Si la France est toujours la première destination touristique mondiale, elle souffre néanmoins d'un manque de compétitivité. L'étude bisannuelle du Forum économique mondial sur la compétitivité dans le tourisme la place désormais au septième rang mondial, alors qu'en 2011, elle occupait la troisième place du classement.

Le Forum économique mondial publie, comme tous les deux ans, une très riche étude sur la compétitivité dans le tourisme mondial. Sur un plan général, le rapport rappelle que "le secteur du voyage et du tourisme a résisté au ralentissement économique mondial et joue actuellement un rôle important dans la réponse apportée aux défis graves qui se posent sur le plan mondial, y compris le chômage des jeunes, le développement économique et la durabilité environnementale". Selon la responsable du département "Aviation, tourisme et voyage" du Forum, "la gageure que doit affronter le secteur et toutes les parties prenantes, c'est de maintenir cette formidable contribution à la croissance économique et à l'emploi, tout en continuant de poursuivre les objectifs communs visant à promouvoir les voyages et le tourisme mondial de façon proactive, et de protéger les cultures, identités et environnements des pays d'accueil".
Mais c'est surtout le classement des différents pays en fonction de leur compétitivité dans le secteur touristique - à ne pas confondre avec le classement en termes d'entrées de touristes étrangers - qui retiendra l'attention. Celui-ci couvre 140 Etats et repose sur l'agrégation de près de 80 indicateurs. Et le classement 2013 n'est pas bon pour la France, qui perd quatre places entre 2011 et cette année. Notre pays passe ainsi du 3e rang derrière la Suisse et l'Allemagne au 7e rang aujourd'hui (derrière la Suisse, l'Allemagne, l'Autriche, l'Espagne, le Royaume-Uni et les Etats-Unis).

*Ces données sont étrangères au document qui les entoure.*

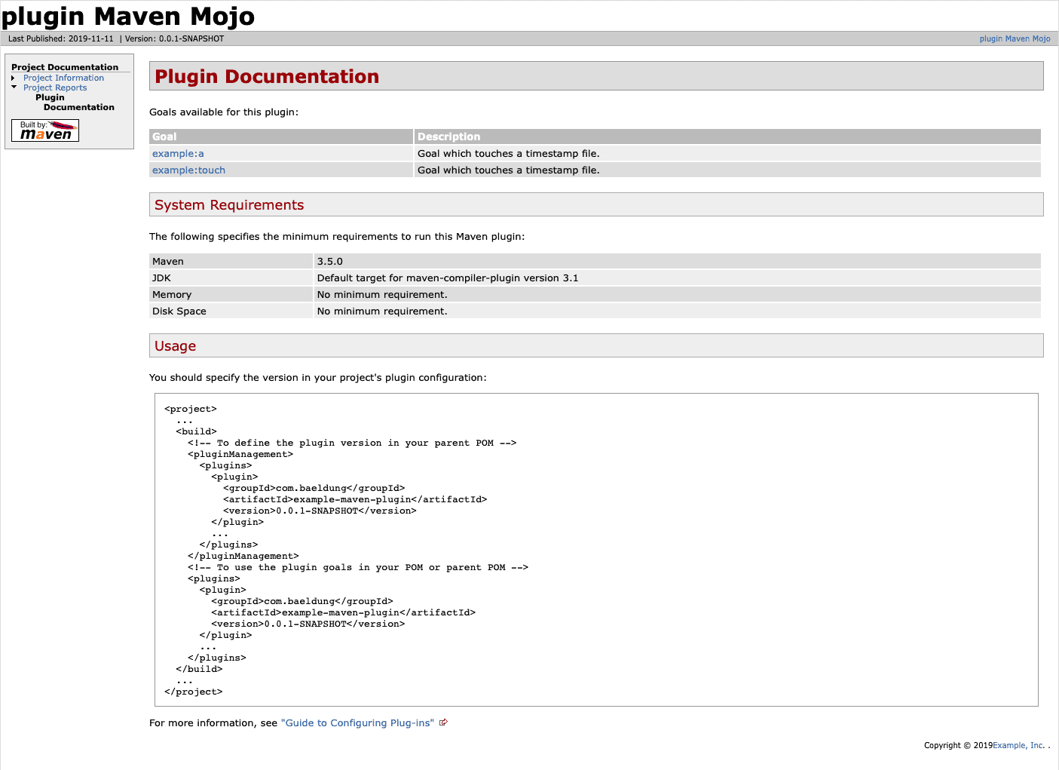Click the Maven 3.5.0 requirement row

point(595,261)
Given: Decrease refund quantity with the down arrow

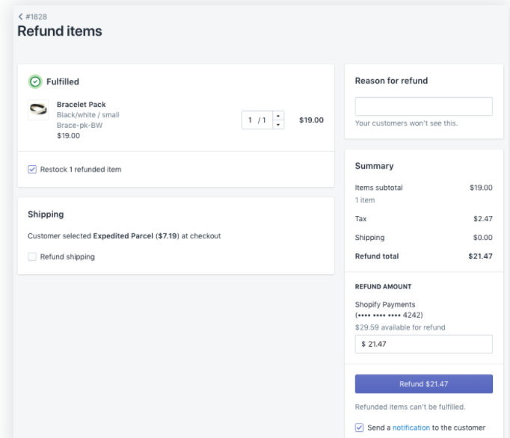Looking at the screenshot, I should coord(278,125).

La note moyenne de la France (sur une échelle de 0 à 7) recule ainsi de 5,41 à 5,31 (contre 5,66 pour la Suisse). La note de la France est "plombée" par un indicateur particulièrement défavorable : la compétitivité prix dans le secteur du tourisme et des voyages (140e sur 140 !...). Mais d'autres critères, à la portée plus large que ce seul secteur, pèsent aussi sur la compétitivité française dans le tourisme et les voyages : la facilité à embaucher et à licencier (137e), le prix de l'essence (131e), la parité de pouvoir d'achat (129e), le poids et l'impact de la fiscalité (124e), la facilité à embaucher du personnel étranger (119e) ou les taxes sur les billets et sur les aéroports (116e). D'autres points faibles "traditionnels" ressortent également de l'enquête, à l'image de l'attitude des habitants à l'égard des touristes étrangers (80e rang mondial) ou de la part des dépenses consacrées au tourisme et au voyage dans le budget de l'Etat (78e).
La France dispose néanmoins de plusieurs points forts. Certains ne sont pas vraiment discriminants - du moins parmi les pays développés -, comme l'accès à des équipements sanitaires de qualité (1er rang mondial, partagé toutefois avec d'autres pays) ou l'accès généralisé à l'eau potable (idem). D'autres sont, en revanche, plus spécifiques à la France. C'est par exemple le cas de la qualité du réseau routier (1er rang mondial), de la densité de la présence de grands loueurs automobiles (idem), du nombre de téléphones fixes par habitant (2e), des recommandations sur les extensions de voyages d'affaires (2e), du nombre de sites culturels inscrits au patrimoine mondial de l'Unesco (4e), du nombre de foires et expositions (5e), du taux d'abonnements internet (5e), des ressources culturelles (8e)...
L'étude du Forum économique mondial confirme une faiblesse déjà bien connue de l'industrie touristique française : la difficulté à tirer le meilleur parti économique de la présence de touristes étrangers que ses paysages, sa culture et son mode de vie parviennent pourtant à attirer en masse. Le 7e rang mondial dans la productivité du tourisme et des voyages peut certes difficilement passer pour un échec. Mais le recul révélé par le classement de 2013 interroge d'autant plus qu'il concerne un pays qui conserve encore - bien que désormais menacé par la Chine - le rang de première destination touristique mondiale.